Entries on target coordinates
---

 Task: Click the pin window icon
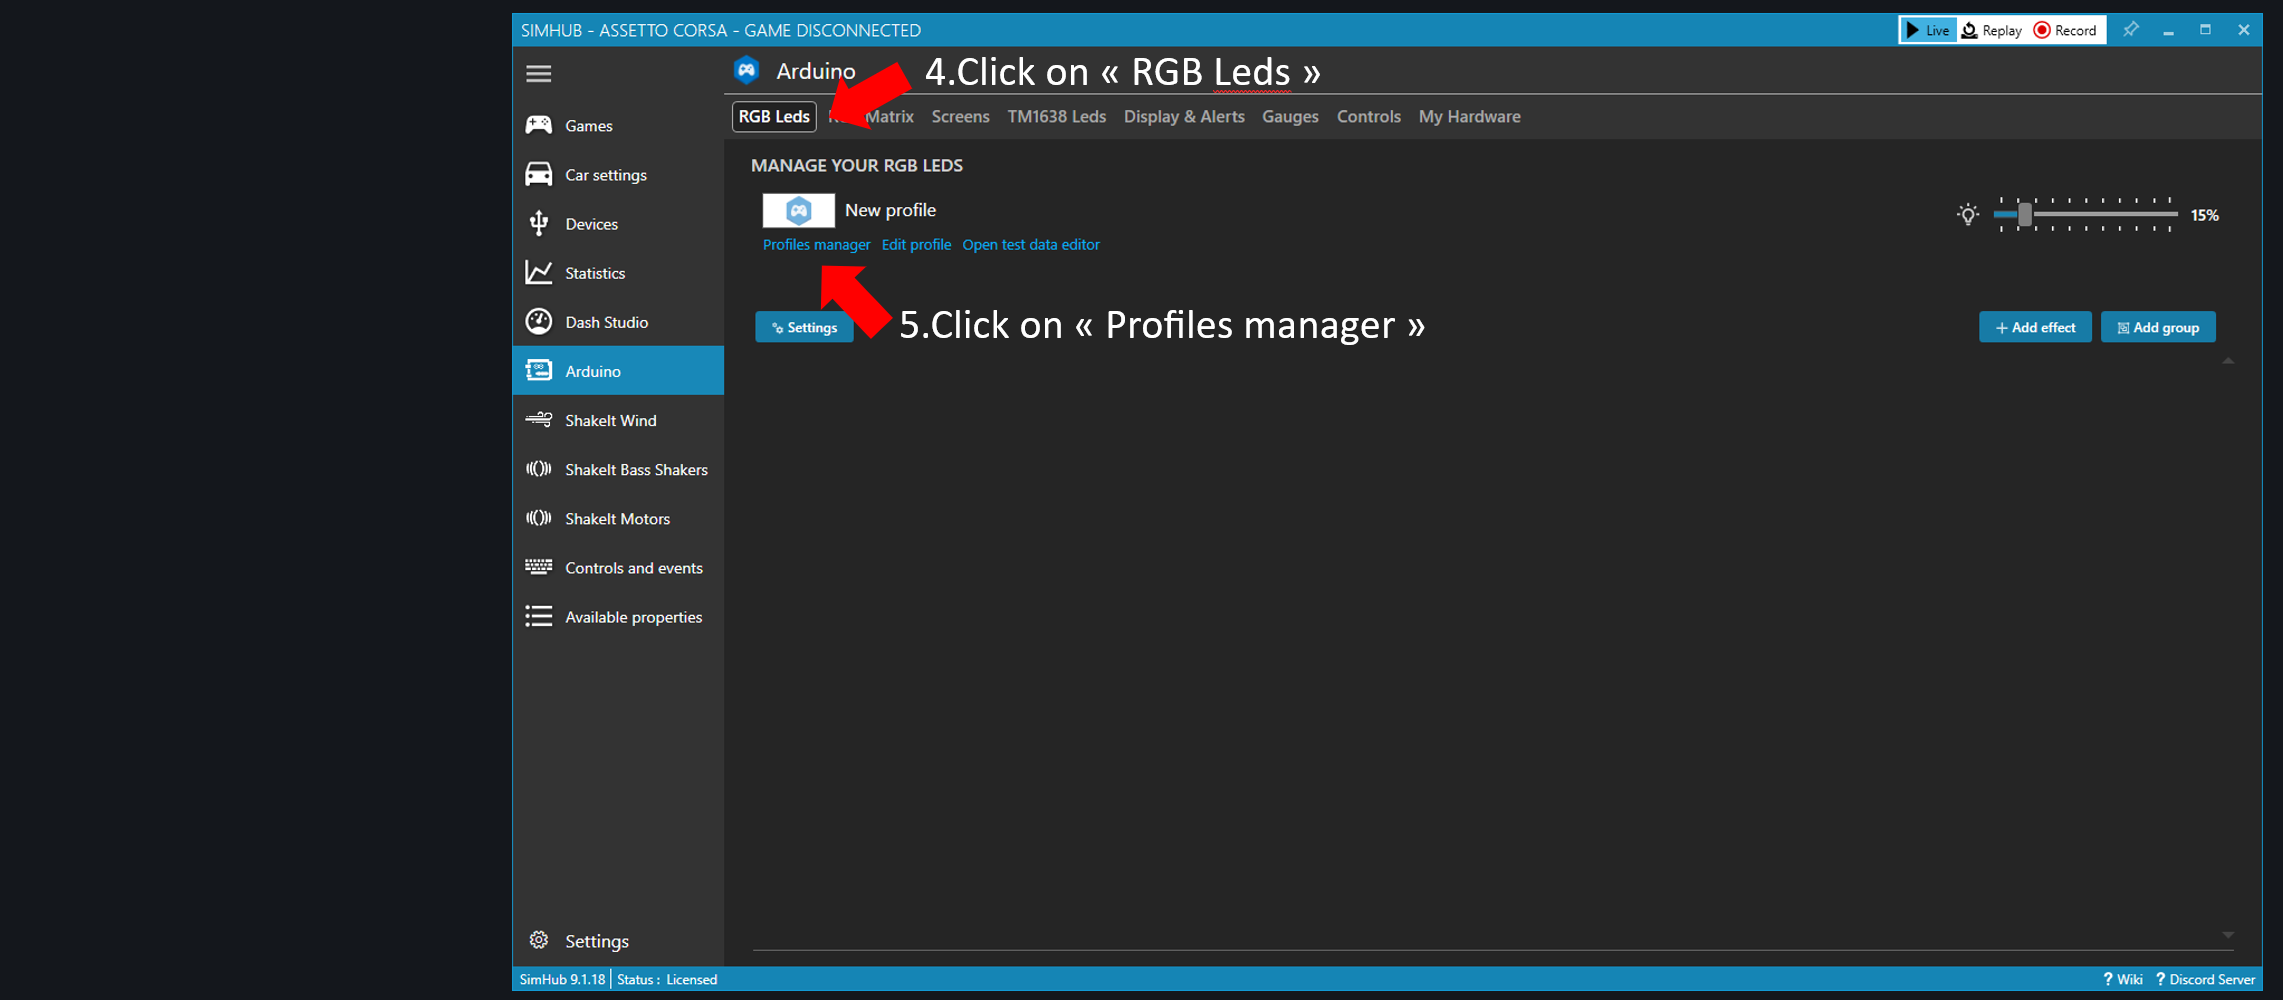[x=2130, y=30]
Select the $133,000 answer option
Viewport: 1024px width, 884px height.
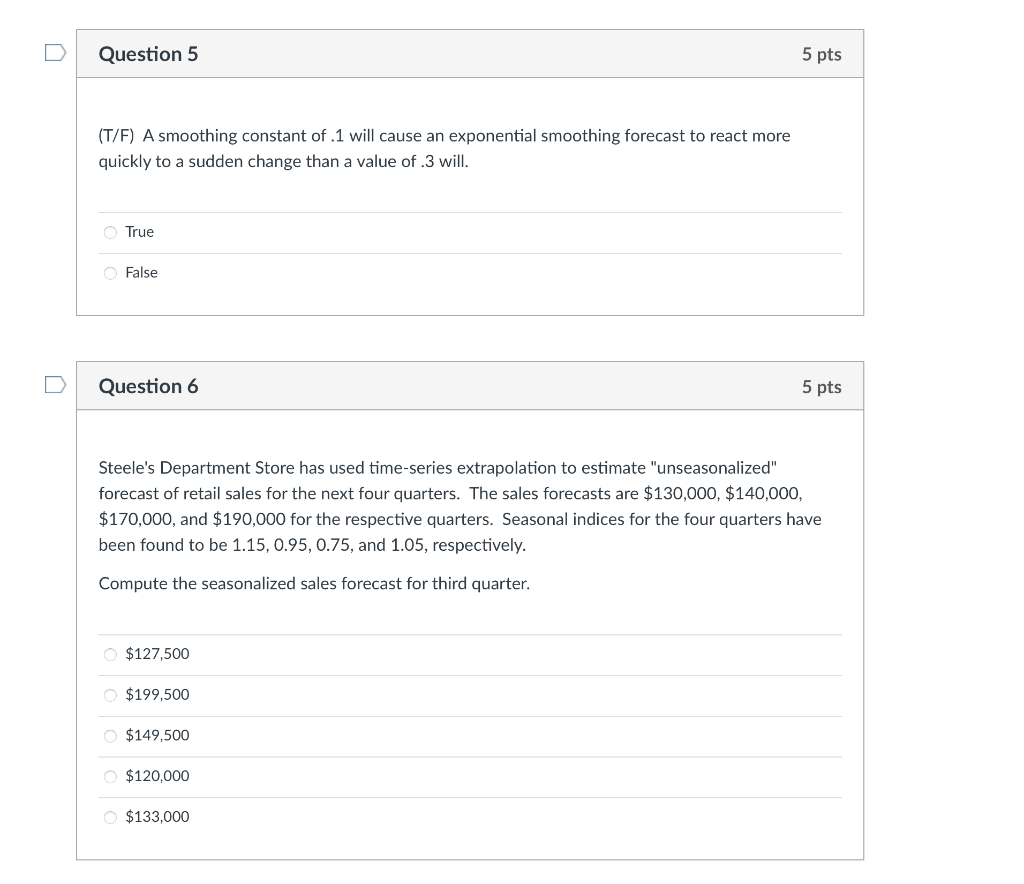click(x=110, y=817)
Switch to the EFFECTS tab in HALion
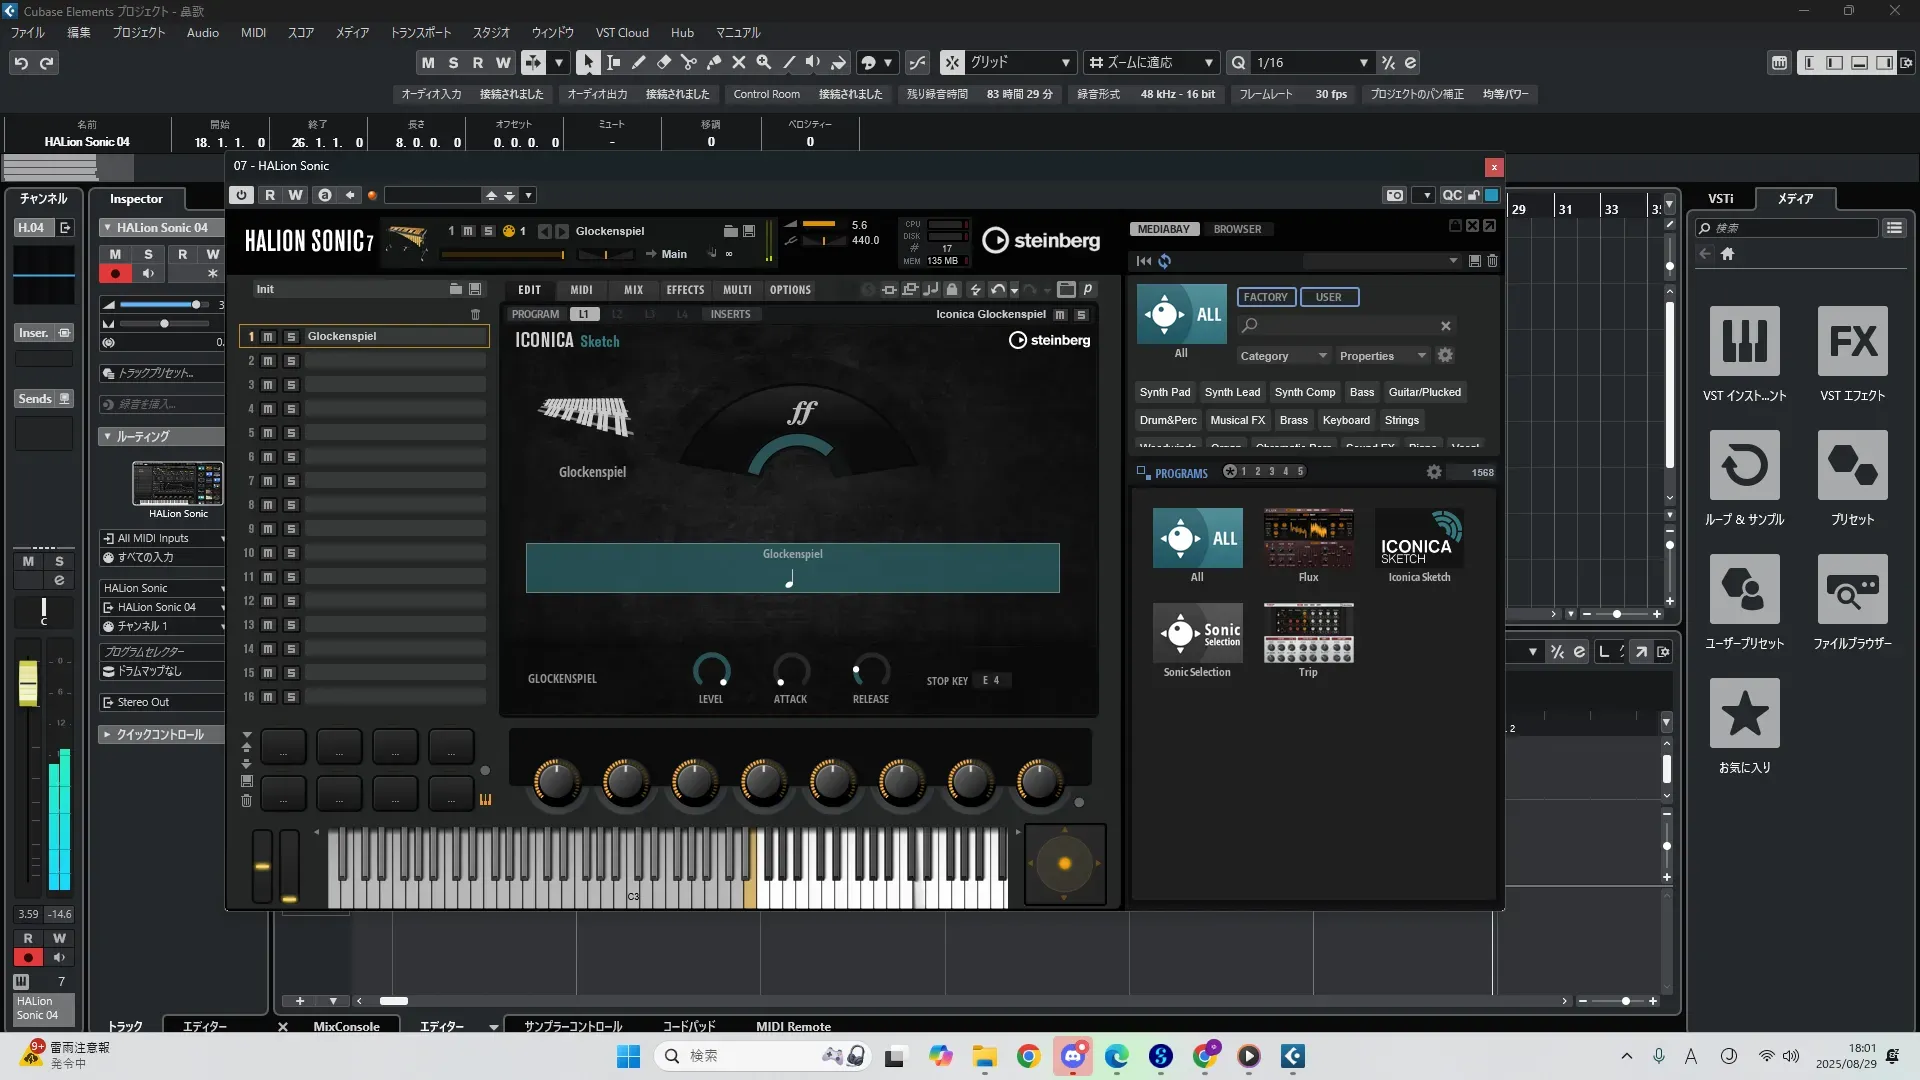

---

• Task brief:
Return the lines of the material from the one containing "Select the $133,000 answer option" through the end, both included, reproducing each line unchanged. Omit the pictures.

• Written response:
Select the $133,000 answer option
Viewport: 1024px width, 884px height.
click(x=110, y=817)
Switch to the EFFECTS tab in HALion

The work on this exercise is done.